• Task prompt: Copy out the lines below word for word, from the first one through the line holding "click(125, 109)", inclusive.

• Records supplied:
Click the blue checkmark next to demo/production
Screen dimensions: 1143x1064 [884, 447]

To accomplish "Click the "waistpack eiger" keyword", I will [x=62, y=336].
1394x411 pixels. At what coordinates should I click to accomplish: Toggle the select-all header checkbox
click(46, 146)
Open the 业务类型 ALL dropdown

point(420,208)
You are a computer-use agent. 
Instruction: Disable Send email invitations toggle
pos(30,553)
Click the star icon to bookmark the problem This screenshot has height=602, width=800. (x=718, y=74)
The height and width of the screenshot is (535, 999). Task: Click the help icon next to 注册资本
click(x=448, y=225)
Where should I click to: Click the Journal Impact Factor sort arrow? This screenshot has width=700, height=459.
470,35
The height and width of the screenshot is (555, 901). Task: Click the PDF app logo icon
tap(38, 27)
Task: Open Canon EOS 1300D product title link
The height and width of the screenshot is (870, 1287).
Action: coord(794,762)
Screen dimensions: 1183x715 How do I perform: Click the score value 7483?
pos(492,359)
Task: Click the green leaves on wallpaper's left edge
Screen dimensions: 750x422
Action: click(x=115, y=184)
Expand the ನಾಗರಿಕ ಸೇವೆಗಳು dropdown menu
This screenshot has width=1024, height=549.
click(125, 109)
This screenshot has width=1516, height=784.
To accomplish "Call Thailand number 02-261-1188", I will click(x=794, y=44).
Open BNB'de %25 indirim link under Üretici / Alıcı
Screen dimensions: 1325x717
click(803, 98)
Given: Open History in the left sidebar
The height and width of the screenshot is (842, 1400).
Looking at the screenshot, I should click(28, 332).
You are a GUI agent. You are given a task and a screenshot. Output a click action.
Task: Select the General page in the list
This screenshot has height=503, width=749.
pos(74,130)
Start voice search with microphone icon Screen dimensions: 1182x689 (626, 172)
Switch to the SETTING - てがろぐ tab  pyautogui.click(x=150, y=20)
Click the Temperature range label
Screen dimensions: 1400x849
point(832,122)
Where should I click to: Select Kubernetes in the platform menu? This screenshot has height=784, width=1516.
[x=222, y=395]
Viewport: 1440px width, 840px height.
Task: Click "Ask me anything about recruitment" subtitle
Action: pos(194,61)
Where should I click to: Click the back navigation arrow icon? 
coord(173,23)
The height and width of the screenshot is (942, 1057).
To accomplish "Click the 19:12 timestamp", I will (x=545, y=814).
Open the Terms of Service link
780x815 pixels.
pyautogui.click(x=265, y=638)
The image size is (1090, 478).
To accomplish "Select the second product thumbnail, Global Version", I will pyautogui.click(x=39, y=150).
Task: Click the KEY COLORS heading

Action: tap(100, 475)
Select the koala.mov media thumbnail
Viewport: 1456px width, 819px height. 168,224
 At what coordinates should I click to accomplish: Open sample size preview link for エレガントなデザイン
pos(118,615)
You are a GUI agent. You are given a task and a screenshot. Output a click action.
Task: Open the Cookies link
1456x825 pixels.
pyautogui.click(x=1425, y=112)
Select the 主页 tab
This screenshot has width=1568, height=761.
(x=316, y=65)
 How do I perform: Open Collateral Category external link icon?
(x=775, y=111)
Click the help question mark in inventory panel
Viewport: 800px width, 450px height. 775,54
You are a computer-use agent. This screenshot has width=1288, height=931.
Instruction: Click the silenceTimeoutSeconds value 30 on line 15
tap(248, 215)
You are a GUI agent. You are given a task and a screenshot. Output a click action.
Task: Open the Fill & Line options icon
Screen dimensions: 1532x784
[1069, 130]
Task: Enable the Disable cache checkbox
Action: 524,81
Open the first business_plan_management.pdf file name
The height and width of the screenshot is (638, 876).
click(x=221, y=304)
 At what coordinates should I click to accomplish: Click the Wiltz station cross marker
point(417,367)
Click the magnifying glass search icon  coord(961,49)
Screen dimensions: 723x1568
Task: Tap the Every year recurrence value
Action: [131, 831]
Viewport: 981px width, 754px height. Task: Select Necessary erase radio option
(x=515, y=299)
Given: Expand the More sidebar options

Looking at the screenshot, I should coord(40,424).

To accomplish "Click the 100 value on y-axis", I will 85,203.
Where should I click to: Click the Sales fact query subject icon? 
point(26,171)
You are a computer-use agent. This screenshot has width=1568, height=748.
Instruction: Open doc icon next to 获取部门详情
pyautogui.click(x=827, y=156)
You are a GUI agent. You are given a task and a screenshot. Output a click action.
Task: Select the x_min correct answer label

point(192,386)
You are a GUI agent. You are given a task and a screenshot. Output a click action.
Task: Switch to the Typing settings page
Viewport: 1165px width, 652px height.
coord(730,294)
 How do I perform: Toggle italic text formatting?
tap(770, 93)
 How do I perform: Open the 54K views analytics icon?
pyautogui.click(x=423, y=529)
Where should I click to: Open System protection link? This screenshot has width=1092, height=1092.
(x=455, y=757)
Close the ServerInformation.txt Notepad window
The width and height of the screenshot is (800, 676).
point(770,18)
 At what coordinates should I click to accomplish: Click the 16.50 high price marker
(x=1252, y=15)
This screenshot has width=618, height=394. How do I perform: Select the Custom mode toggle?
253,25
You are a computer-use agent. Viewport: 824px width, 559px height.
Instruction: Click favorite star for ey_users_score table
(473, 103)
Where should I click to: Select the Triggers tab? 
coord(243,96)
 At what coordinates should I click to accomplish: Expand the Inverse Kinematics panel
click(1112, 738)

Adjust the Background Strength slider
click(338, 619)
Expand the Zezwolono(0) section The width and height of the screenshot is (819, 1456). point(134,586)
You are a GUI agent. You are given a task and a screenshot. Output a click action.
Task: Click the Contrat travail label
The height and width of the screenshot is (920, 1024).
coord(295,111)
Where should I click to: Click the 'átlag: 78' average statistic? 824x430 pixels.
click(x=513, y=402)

• Exercise answer:
Click the blue checkmark next to demo/production
Screen dimensions: 1143x1064 [884, 447]

To accomplish "Click the "waistpack eiger" keyword", I will [x=62, y=336].
1394x411 pixels. At what coordinates should I click to accomplish: Toggle the select-all header checkbox
click(46, 146)
Open the 业务类型 ALL dropdown

point(420,208)
You are a computer-use agent. 
Instruction: Disable Send email invitations toggle
pos(30,553)
Click the star icon to bookmark the problem This screenshot has height=602, width=800. (x=718, y=74)
The height and width of the screenshot is (535, 999). Task: Click the help icon next to 注册资本
click(x=448, y=225)
Where should I click to: Click the Journal Impact Factor sort arrow? This screenshot has width=700, height=459.
470,35
The height and width of the screenshot is (555, 901). Task: Click the PDF app logo icon
tap(38, 27)
Task: Open Canon EOS 1300D product title link
The height and width of the screenshot is (870, 1287).
Action: coord(794,762)
Screen dimensions: 1183x715 How do I perform: Click the score value 7483?
pos(492,359)
Task: Click the green leaves on wallpaper's left edge
Screen dimensions: 750x422
Action: click(x=115, y=184)
Expand the ನಾಗರಿಕ ಸೇವೆಗಳು dropdown menu
This screenshot has width=1024, height=549.
click(125, 109)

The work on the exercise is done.